Data extract section start

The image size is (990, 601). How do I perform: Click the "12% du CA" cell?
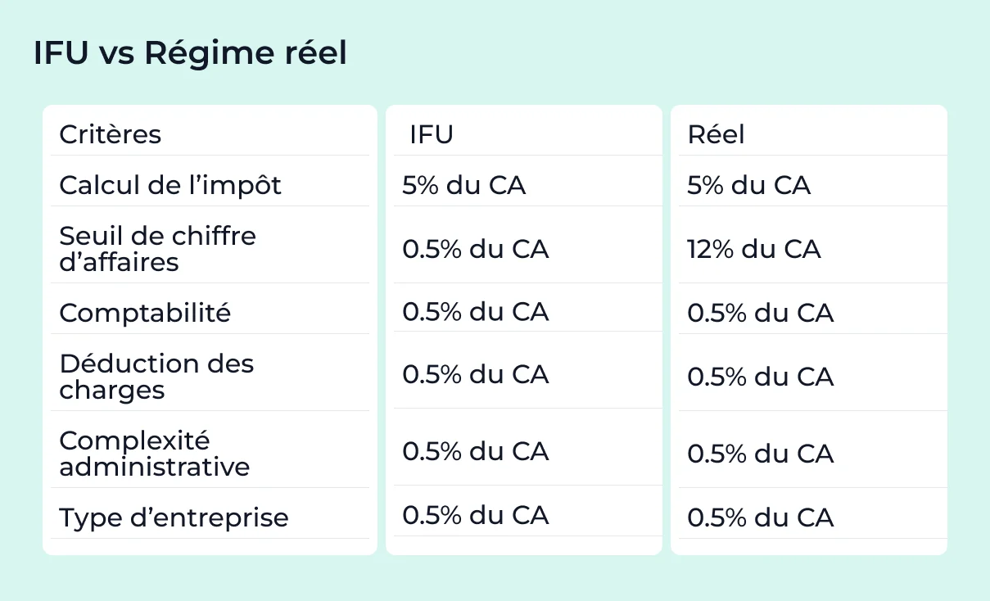click(753, 249)
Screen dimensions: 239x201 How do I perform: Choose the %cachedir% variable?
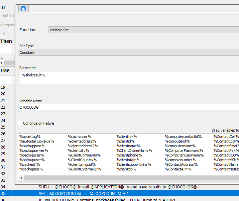tap(30, 164)
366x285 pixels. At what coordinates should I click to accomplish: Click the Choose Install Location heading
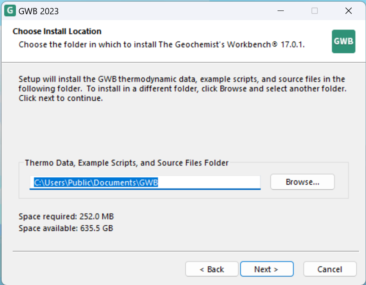click(x=57, y=31)
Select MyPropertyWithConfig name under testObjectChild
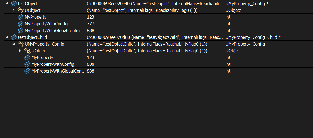313x138 pixels. [x=53, y=64]
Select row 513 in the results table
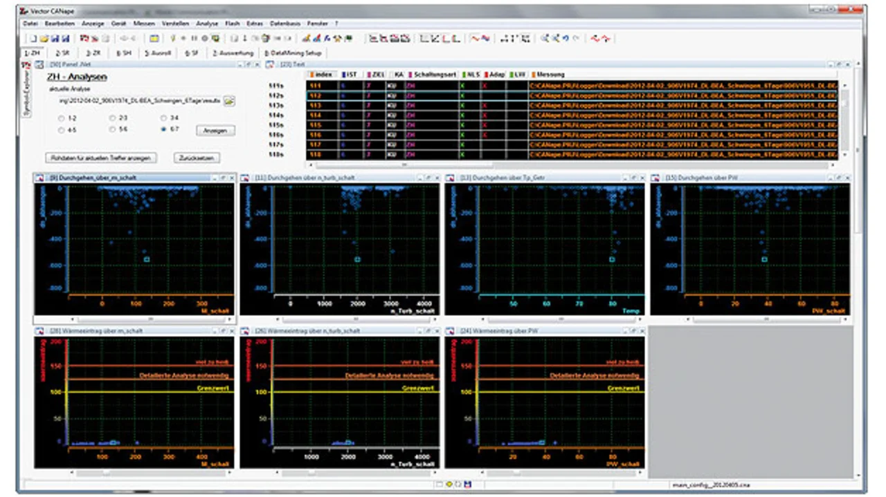Image resolution: width=886 pixels, height=497 pixels. click(x=316, y=105)
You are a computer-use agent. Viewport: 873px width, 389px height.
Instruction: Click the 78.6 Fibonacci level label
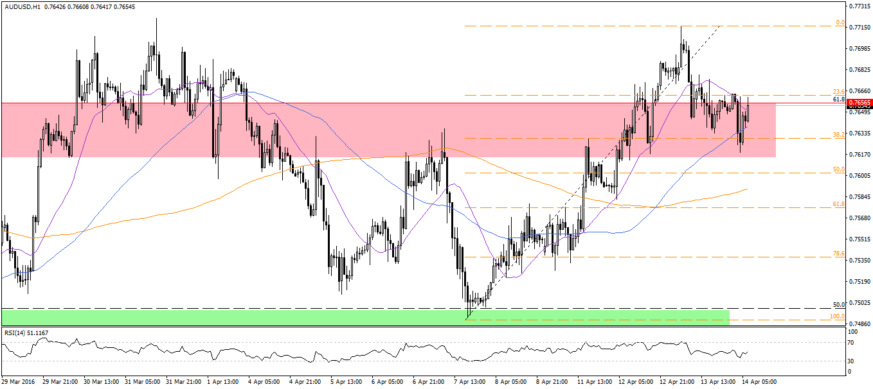click(x=839, y=254)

Data extract section end

Task directions:
Repeat exactly the lines from the one containing "Select row 513 in the results table" to the last line of the records above, including both, and leave out any pictures.

Exercise response:
Select row 513 in the results table
Image resolution: width=886 pixels, height=497 pixels. click(x=316, y=105)
You are a computer-use agent. Viewport: 873px width, 389px height.
Instruction: Click the 78.6 Fibonacci level label
click(x=839, y=254)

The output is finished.